[Automated-testing] LTP and test metadata

Thu Aug 22 03:15:40 PDT 2019

Hi!
> Please check my summary and comments.
> 
> 1) Test dependency metadata is stored on each test case (.c file)
> inside a "tst_test" structure. Dependencies are specified through
> variables that start with "needs_" such as needs_root, needs_kconfigs,
> or needs_tmpdir.
> https://github.com/linux-test-project/ltp/blob/master/include/tst_test.h
> https://elinux.org/Test_Dependencies
> https://github.com/linux-test-project/ltp/blob/master/testcases/kernel/syscalls/mkdir/mkdir05.c
> 
> [Comment] perhaps it would be cleaner to separate metadata from actual
> data and functions. For example, by adding a new element to "tst_test"
> called "metadata" that points to an array of "struct tst_metadata".
> These tst_metadata structs would contain the "needs_xxx" configuration
> options.
>
> - Using an array would allow specifying slightly different
>   requirements depending on the test case variant or parameters.
> - Separating the metadata would also simplify parsing because you
>   would not need to filter out non-metadata elements.
> - Downside: the change might be a bit intrusive.

I would like to keep the simple requirements as a bit flags since it's
much easier to work with these than the metadata array.

We can probably move everything more complicated, e.g. needs_kconfigs to
the metadata though.

> [Comment] Probably we need to specify some requirements in a
> parametric way. For example: "this test needs 10MB*num_threads
> memory", where num_threads is a test case parameter or another
> element.
> 
> [Comment] Sometimes, you may need to specify requirements
> conditionally. For example, if you pass parameter "-s", then you need
> "root" permissions. The same can happen with test variants.

I'm aware of this, the problem here is that to make things flexible
enough we would need to be able to express quite complex structures.

So in the end we would probably need to embed json, toml or similar data
format or maybe even domain-specific language to express the
dependencies and doing it in a way that will not suck would be hard.

One problem here is that test requirements has to be available to the
test at runtime, which means that the test library will have to be able
to parse the test requirements as well. Which means that these has to be
accessible somewhere from the C structures.

For the start I would like to pass the requirements we already have to
the testrunner, once that is working we can proceed to moving test
variants into the testcases and add per-variant requirements as well.

> [Note] here I am assuming that you can pass parameters to the test
> cases (e.g.: size, number of times, units, number of threads etc..)
> and that the set of parameters could affect the
> dependencies/requirements.

Indeed they do, usually required amount of RAM scales with number of
processes/threads as you wrote already, required free diskspace varies
with test variants as well and I'm sure there are many more examples
like this.

> 2) Test writers can add additional metadata by writting comments in a
> specific format layout.
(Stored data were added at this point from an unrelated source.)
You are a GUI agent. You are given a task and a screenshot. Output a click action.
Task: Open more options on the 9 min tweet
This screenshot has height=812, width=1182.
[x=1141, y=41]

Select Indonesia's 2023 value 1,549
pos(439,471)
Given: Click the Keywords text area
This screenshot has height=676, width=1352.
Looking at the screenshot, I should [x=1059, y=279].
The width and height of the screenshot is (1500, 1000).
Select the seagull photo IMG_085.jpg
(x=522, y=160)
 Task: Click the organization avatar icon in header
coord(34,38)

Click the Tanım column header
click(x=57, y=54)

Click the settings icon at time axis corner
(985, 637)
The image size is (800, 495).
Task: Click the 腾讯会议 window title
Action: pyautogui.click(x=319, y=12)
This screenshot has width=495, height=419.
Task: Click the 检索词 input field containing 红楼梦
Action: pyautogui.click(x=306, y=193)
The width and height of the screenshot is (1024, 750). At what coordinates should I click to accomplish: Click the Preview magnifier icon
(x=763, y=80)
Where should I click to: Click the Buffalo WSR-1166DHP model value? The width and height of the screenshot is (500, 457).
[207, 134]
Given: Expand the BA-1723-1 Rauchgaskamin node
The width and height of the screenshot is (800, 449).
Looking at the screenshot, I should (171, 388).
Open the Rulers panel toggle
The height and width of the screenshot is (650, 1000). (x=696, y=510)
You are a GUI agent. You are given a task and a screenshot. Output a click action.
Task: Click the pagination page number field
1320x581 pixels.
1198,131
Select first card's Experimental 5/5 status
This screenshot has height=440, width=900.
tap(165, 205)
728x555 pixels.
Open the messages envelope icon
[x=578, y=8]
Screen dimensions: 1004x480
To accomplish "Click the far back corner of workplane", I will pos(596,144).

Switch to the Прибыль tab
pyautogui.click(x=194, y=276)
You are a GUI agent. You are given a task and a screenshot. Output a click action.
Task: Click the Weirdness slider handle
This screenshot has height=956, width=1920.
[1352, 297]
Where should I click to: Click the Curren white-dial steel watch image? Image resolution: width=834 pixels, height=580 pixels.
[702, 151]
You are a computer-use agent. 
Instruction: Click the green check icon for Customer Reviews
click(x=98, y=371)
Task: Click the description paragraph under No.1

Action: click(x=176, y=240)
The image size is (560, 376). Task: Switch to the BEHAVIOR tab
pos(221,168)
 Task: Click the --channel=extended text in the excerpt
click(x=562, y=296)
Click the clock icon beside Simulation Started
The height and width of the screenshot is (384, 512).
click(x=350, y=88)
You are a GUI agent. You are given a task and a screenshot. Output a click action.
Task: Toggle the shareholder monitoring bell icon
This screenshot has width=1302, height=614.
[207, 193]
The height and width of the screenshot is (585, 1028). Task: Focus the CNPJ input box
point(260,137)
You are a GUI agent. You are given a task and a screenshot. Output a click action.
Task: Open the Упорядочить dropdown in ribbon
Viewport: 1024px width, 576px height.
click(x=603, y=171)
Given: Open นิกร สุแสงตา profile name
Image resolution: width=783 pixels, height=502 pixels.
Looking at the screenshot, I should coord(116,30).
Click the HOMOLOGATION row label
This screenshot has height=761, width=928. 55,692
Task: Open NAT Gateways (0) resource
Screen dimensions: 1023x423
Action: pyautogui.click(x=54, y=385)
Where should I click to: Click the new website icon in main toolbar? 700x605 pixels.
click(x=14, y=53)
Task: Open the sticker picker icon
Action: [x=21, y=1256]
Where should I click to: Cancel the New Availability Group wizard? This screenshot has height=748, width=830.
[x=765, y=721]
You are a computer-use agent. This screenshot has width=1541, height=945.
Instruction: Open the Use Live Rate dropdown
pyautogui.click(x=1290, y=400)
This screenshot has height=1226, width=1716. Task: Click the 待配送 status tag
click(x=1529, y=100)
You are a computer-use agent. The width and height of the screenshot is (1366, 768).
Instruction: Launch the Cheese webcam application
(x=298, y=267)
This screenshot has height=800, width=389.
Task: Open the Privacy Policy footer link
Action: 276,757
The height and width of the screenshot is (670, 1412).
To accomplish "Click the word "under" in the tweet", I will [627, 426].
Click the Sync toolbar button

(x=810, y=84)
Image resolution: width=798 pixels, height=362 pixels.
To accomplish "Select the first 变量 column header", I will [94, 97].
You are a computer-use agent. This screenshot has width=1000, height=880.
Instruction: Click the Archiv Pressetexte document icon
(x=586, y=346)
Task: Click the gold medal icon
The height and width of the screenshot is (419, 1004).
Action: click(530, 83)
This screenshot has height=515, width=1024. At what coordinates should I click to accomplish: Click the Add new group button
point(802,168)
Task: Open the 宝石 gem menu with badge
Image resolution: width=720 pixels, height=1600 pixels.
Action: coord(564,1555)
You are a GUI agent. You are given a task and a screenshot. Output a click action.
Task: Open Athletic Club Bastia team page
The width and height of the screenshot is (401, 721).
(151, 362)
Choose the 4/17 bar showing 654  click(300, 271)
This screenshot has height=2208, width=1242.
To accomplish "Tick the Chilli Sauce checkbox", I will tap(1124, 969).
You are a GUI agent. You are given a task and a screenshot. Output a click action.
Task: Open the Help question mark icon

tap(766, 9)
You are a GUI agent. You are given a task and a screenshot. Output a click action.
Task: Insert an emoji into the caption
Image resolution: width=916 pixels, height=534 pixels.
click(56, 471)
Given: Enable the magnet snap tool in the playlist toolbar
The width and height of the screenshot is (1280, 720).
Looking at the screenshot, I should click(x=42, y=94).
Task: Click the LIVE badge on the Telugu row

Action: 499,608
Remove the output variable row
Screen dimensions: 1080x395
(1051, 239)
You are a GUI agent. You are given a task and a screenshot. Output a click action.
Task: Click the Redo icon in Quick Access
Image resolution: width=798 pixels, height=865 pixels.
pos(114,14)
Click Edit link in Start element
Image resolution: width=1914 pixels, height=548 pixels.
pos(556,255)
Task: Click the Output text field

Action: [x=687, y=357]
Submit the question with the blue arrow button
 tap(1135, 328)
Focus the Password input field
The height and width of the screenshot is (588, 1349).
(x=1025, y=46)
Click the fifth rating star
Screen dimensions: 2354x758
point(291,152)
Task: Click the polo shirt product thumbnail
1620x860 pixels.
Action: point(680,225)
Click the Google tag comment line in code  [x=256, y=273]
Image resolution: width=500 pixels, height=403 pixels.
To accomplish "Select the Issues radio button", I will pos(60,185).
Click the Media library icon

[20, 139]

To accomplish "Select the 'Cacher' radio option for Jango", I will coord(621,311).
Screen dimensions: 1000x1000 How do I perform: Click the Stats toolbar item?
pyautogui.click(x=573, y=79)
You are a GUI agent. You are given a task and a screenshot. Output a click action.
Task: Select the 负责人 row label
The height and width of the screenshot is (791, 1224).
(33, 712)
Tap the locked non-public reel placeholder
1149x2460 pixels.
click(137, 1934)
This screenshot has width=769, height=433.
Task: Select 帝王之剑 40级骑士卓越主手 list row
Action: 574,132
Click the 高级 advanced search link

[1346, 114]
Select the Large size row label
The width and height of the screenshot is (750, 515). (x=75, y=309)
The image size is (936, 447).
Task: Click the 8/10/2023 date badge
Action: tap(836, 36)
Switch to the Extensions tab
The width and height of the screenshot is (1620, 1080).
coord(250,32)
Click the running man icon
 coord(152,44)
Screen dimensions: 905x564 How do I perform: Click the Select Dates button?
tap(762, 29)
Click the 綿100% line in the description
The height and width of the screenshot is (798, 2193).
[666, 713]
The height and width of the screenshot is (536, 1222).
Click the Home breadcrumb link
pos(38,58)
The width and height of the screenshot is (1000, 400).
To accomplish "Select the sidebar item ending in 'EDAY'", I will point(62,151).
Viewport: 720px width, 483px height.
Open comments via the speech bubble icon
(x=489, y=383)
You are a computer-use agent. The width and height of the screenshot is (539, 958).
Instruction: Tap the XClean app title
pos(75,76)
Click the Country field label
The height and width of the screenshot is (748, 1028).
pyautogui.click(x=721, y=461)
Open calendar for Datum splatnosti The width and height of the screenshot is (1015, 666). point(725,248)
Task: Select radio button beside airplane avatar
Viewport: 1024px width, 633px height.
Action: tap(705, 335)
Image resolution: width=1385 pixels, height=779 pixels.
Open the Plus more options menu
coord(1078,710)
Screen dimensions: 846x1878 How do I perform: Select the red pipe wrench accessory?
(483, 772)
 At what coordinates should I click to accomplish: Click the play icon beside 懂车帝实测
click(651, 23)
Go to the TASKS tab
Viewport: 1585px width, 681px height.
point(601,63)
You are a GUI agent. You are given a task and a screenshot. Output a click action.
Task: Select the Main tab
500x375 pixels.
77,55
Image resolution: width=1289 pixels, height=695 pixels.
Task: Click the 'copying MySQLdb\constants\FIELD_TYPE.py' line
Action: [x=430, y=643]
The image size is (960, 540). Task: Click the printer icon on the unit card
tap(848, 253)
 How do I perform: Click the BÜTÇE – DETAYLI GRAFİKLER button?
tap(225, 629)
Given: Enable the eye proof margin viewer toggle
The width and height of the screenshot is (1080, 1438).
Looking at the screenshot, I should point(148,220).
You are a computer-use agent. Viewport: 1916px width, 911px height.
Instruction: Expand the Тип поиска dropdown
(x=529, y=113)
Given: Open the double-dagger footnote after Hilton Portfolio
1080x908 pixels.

The format layout is an open question.
> 
> [Comment] Could you describe the format that you support in your proof-of-concept?

At this point it's just plain text with sections that are started with a
string enclosed in brackets. There is nothing that parses the text in
any way so efectively there is no format.

What I have in mind is that there will be different sections encoded in
different formats and each section would have it's handler that would
parse the data. The test description would be in some kind of text
markup, the test variants may be in a json array, etc. But at this point
nothing is decided yet, as I said it's hard to come up with anything
unless we have consumers for the data.

> [Comment] It would be nice to have information such as:
> - regular expressions to identify well-known errors, and a string
>   explaining why that error may have occurred.

Interesting idea.

> - a string for each variant that explains what that variant is testing.

That is indeed the plan.

> - upstream commit ids that need to be in the kernel for the test to
>   pass (in particular for CVE tests this might be useful).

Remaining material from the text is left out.